Dans une circulaire du 12 mai 2015, le Premier Ministre a rappelé l’objectif de 500 000 jeunes en apprentissage défini par le Président de la République lors des assises de l’apprentissage de septembre 2014. Pour ce faire et comme les résultats attendus peinent à se manifester, il a été décidé que l’ensemble des administrations et des établissements publics de l’État serait mobilisé. Chaque ministère s’est ainsi vu assigner un objectif cible d’apprentis à atteindre dès septembre 2015.

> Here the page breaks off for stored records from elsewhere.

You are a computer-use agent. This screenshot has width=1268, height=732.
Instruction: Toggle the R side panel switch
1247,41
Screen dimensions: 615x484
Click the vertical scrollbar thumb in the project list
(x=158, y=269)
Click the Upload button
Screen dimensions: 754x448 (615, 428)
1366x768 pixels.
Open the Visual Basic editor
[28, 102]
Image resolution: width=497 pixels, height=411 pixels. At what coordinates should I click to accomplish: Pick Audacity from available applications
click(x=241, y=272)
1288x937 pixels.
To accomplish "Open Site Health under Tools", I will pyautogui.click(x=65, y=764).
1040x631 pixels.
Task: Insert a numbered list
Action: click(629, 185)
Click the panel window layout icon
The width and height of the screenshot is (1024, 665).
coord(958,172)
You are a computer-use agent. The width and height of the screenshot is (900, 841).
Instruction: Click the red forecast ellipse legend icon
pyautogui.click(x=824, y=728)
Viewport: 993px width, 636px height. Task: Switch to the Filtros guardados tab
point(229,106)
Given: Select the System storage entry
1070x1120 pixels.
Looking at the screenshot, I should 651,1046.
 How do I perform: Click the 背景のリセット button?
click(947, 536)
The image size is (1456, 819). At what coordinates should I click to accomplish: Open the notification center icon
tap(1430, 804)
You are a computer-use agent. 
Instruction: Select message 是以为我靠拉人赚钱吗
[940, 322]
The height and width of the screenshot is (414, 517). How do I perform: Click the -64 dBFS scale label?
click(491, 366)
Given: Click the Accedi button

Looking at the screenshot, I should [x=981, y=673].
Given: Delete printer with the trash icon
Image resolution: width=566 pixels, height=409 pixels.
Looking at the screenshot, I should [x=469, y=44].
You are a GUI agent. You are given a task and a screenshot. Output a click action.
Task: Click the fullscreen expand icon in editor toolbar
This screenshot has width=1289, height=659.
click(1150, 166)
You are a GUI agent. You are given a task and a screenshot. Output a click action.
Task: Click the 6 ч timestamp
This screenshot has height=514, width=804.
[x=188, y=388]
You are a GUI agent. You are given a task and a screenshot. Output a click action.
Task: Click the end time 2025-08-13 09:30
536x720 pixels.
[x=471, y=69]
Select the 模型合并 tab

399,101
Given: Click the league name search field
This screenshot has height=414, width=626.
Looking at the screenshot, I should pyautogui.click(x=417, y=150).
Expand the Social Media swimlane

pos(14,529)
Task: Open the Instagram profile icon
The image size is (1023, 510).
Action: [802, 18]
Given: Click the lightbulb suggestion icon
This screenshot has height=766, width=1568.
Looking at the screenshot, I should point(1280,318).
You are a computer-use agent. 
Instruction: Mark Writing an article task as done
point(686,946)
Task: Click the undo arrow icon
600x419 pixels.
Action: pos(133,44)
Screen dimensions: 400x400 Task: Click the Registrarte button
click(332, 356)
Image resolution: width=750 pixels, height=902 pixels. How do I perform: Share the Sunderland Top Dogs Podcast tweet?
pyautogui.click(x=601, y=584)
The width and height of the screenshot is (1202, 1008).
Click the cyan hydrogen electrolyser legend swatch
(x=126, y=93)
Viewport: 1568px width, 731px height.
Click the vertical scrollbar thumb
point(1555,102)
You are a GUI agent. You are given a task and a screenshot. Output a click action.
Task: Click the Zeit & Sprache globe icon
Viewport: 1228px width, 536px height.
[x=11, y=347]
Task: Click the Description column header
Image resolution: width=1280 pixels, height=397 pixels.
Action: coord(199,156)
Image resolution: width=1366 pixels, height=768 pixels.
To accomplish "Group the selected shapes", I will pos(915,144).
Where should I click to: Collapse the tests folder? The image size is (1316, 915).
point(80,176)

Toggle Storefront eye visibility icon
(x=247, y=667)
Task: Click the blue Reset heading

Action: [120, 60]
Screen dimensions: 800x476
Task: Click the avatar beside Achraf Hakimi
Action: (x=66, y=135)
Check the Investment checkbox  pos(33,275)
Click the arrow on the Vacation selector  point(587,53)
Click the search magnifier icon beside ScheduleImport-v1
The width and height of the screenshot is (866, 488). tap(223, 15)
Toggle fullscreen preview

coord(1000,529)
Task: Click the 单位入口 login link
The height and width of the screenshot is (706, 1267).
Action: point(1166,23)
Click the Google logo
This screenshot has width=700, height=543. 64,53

Au sein du ministère des Finances, la Direction générale des finances publiques devra donc accueillir 200 apprentis en 2015, dont 27 handicapés, et 301 en 2016, dont 43 handicapés.
Rappelons que notre organisation syndicale, dans la plus pure tradition ouvrière, a toujours marqué son attachement à l'apprentissage, nécessaire à la transmission intergénérationnelle des savoirs techniques dans le cadre d’un enseignement en alternance permettant à un jeune, âgé de 16 à 25 ans, d’obtenir une qualification professionnelle validée par un diplôme national.
Cette formule associe donc une formation théorique, dispensée essentiellement au sein des centres de formation d'apprentis (CFA), à une formation pratique en lien avec le diplôme préparé chez un employeur. Durant sa formation, l’apprenti est obligatoirement accompagné par un maître d’apprentissage.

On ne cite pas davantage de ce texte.